I believe the topic of the scheduled launch of lambda functions, when the system has no initiator, is very relevant for serverless solutions on AWS. In almost every project, I see only one approach that I really don’t like. So this has encouraged me to share a bit of my experience.
Let’s suppose we have the following serverless architecture of an application: the entry point is API GW, the computing service is lambda functions.
We are developing a mobile application for booking hotel rooms with keyless access to rooms. To open/close the door to the room, clients use a mobile application with Bluetooth.
A back-end developer has the following tasks:
Add an API for creating and managing reservations. The client can choose the date and time of the start and end of the reservation. Let’s assume that this already exists.
The system must check whether the client arrived at the hotel within 2 hours from the start of the reservation. If this didn’t happen, the reservation must be canceled.
The system must activate the client’s virtual key right at the time when the reservation starts.

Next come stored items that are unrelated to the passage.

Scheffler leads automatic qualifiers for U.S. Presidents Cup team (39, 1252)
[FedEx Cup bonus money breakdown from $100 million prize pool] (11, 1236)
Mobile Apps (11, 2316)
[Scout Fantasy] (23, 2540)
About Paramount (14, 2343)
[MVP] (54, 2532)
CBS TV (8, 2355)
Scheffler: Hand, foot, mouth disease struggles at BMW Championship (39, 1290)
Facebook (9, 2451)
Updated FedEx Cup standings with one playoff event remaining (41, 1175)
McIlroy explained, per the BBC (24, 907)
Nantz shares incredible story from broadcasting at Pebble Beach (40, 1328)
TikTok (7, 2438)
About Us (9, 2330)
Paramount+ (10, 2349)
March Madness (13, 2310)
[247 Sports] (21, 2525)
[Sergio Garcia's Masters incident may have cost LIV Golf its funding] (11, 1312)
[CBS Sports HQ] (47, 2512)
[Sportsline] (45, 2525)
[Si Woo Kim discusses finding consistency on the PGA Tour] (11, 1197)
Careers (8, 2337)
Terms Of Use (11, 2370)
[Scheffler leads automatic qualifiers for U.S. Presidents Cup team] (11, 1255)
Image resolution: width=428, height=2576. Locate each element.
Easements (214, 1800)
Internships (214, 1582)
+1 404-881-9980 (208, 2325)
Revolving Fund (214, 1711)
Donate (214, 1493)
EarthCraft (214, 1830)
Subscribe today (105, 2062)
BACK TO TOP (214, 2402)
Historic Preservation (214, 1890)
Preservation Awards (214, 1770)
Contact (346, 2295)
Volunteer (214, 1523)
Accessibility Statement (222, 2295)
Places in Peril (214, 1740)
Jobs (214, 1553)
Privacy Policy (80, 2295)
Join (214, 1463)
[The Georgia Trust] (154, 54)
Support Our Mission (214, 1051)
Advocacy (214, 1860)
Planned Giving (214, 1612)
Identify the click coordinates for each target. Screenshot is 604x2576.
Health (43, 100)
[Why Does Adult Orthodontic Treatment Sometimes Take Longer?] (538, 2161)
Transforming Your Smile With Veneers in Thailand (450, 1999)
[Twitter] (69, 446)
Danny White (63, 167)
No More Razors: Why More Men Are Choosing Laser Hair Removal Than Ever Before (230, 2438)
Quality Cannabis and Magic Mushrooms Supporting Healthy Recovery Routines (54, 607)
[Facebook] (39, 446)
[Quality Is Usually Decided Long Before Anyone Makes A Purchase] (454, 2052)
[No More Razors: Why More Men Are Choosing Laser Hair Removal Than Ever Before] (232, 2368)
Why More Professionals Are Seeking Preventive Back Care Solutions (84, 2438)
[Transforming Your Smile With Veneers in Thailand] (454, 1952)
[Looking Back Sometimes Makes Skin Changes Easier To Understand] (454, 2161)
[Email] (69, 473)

This is where an unusual task for serverless solutions appears. We need to launch the function to activate the key or cancel the reservation, given the system does not have an initiator since it’s a serverless solution. We have no running servers, workers, or anything like that.
If we start looking for solutions, we mainly consider CloudWatch rules, SQS, SNS, and someone may think of Kinesis Stream.
Why these particular services? Simply because they can trigger lambda functions.
When considering these services, we discover the following:
Kinesis Stream triggers a function but does not allow delays before calling a function.
SNS doesn’t have built-in delay support.
SQS is a much more suitable service that provides the possibility to set a delay (the DelaySeconds parameter). But as soon as we look into the documentation, we see that DelaySeconds can be 15 minutes max. For our task, this is as unsuitable as SNS or Kinesis.
In this way, what remains is CloudWatch rules, and I’ve observed that these rules are used to solve such problems on almost all projects.
How to solve this problem using CloudWatch rules
We create a rule which, using the Cron scheduler, will run our lambda function, for example, every 5 minutes.
This solution works, but this is its only benefit.
And the drawbacks are the following:
A day is 24 hours long, 24 * 60 / 5 = 288, so as a result, we run our function 288 times a day. However, we do not know if we even have reservations in the system.
288 * 31 = 8,928 function starts per month. Many will say that for lambda, this is showing off. Indeed, 1 million requests and 400,000 GB-seconds are provided per month for free.
If we do not go beyond the limit, this is a quick and free solution. But let’s suppose that a client has booked a room for 06:01 p.m. Our function launches every 5 minutes. Let’s say it started at 06:00 p.m – that means we won’t process the reservation at 06:01 p.m., and the next launch will only be at 06:05 p.m.
If the client arrives on time, they’ll have to stay around and wait. The client won’t understand why it refuses to work and will try to do something: restart the application, turn on/off Bluetooth, etc.
This will be a tragedy for the client.
Of course, another solution immediately comes to mind: launch of CloudWatch rule every minute (by the way, this is the minimum value, one can’t specify less than a minute). In this case, the client might see a delay of 59 seconds max.
Then we get 24 * 60 * 31 = 44,640 starts of our lambda function per month, and again, this is a solution. But our application is not limited only to this functionality, so it’s worth considering what happens when we go beyond the limits of free use.
If you allocated 128 MB of memory for your function, launched it 44,640 times during the month, and it performed every time for 500 ms, the costs are calculated as follows:
Monthly compute charges:
The cost of computing is $0.00001667 per GB-s.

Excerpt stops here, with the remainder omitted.